E.G. Speaks
OK, here we go:
First, E.G.'s take (which has been sitting in my inbox for a few hours now, sorry):
Quote:Everyone knows about electrons --- negatively charged atomic particles that orbit nuclei. Electrons are light, about 1000 times lighter than protons or neutrons. They are also stable, which means they last forever. There are two heavier cousins of the electron, the mu and the tau leptons, which are produced at accelerators and decay in a fraction of a second.
Correspondingly, there are electron, muon, and tauon neutrinos. Each flavor is distinguished by how it is created or destroyed --- the interaction of an electron neutrino can turn it into an electron, and so on. Unless something special happens, a neutrino of a given flavor would stay the same flavor as it travels along. However, neutrino experiments have shown that, for example, a beam of electron neutrinos can turn into a mixed beam of electron and muon neutrinos. This can only be understood with quantum mechanics.

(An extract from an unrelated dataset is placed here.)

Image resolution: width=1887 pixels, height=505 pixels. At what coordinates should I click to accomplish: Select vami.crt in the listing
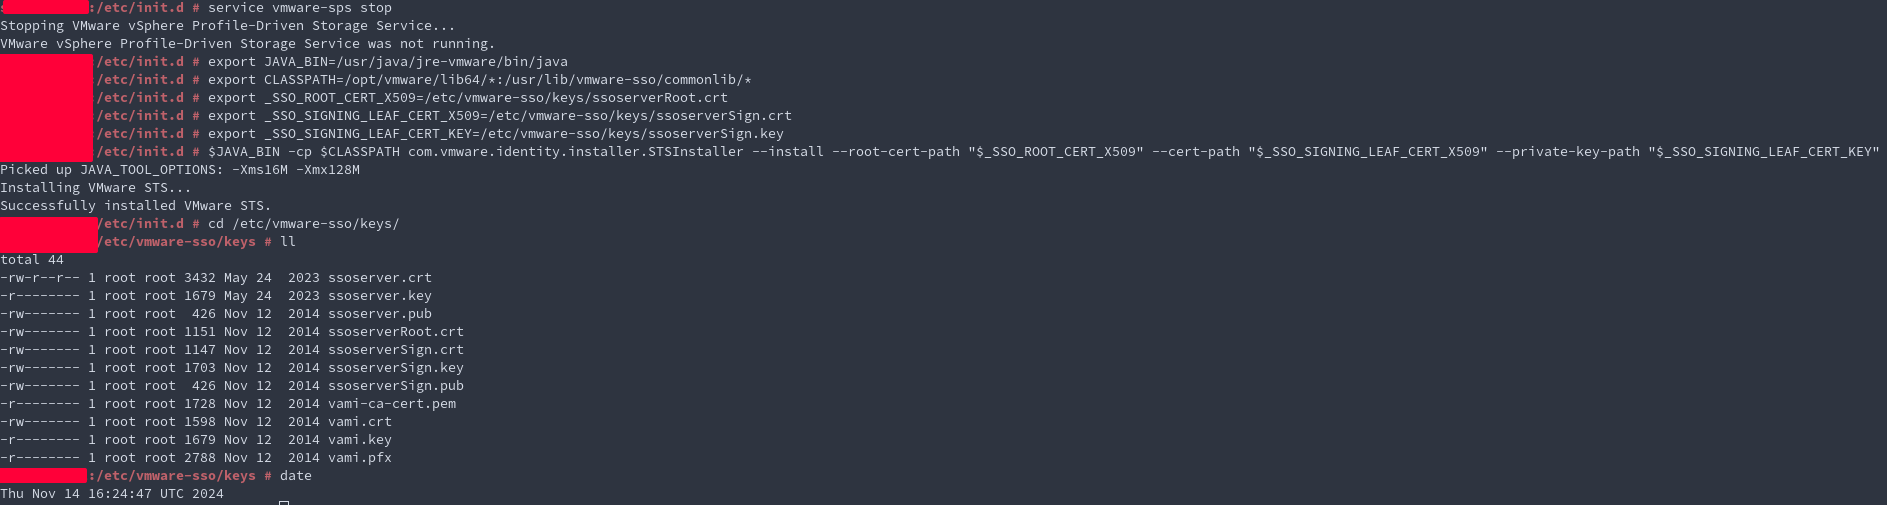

This means that a neutrino of a given flavor does not have a definite mass. Rather, it is a superposition of a neutrino with definite mass m1 and another with definite mass m2 (and thus neither state has a definite flavor). Imagine a stopwatch with two second hands, one which runs slightly faster than the other, say 59 seconds to go around. When both hands are aligned, we have an electron neutrino. As the hands progress, one will fall farther and farther behind the other until it points in exactly the opposite direction of the other. At that instant, we have a muon neutrino. And so on.
How fast the hands go around the face depends on the neutrino masses, but the only thing we can measure is the relative directions of the two hands, which depends on the difference of the neutrino masses. If the neutrino masses were equal, then there would be no observable effects and the original electron neutrino would remain one. From other observations, we know that the neutrino masses are about one billion times smaller than the proton mass. Neutrino oscillation experiments tell us that the differences of masses are even smaller.

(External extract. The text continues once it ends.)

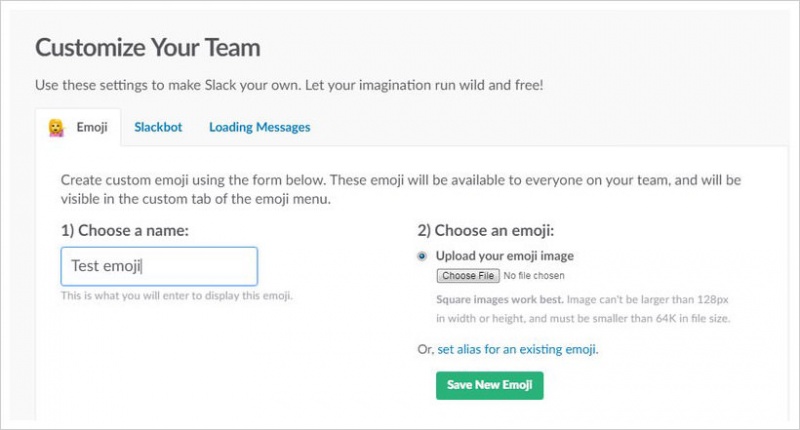Click the "1) Choose a name:" label
This screenshot has width=800, height=430.
tap(125, 229)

Dark matter being Kaluza-Klein excitations due to extra dimensions, and
observed by annihilations into neutrinos. Could be. Who knows?
-E.G.
Uh. I'll work on him, and see about translating this a bit further.
Meanwhile, dark matter ain't necessarily dark -- the "dark" has more to do with "unknown" than "lack of light". Neutrinos may well be dark matter ("dark matter" is basically just "the matter that must exist according to the Standard Model but we can't seem to find anywhere"), and they are everyplace, much like light but even more impervious to obstacles. They zip through most anything.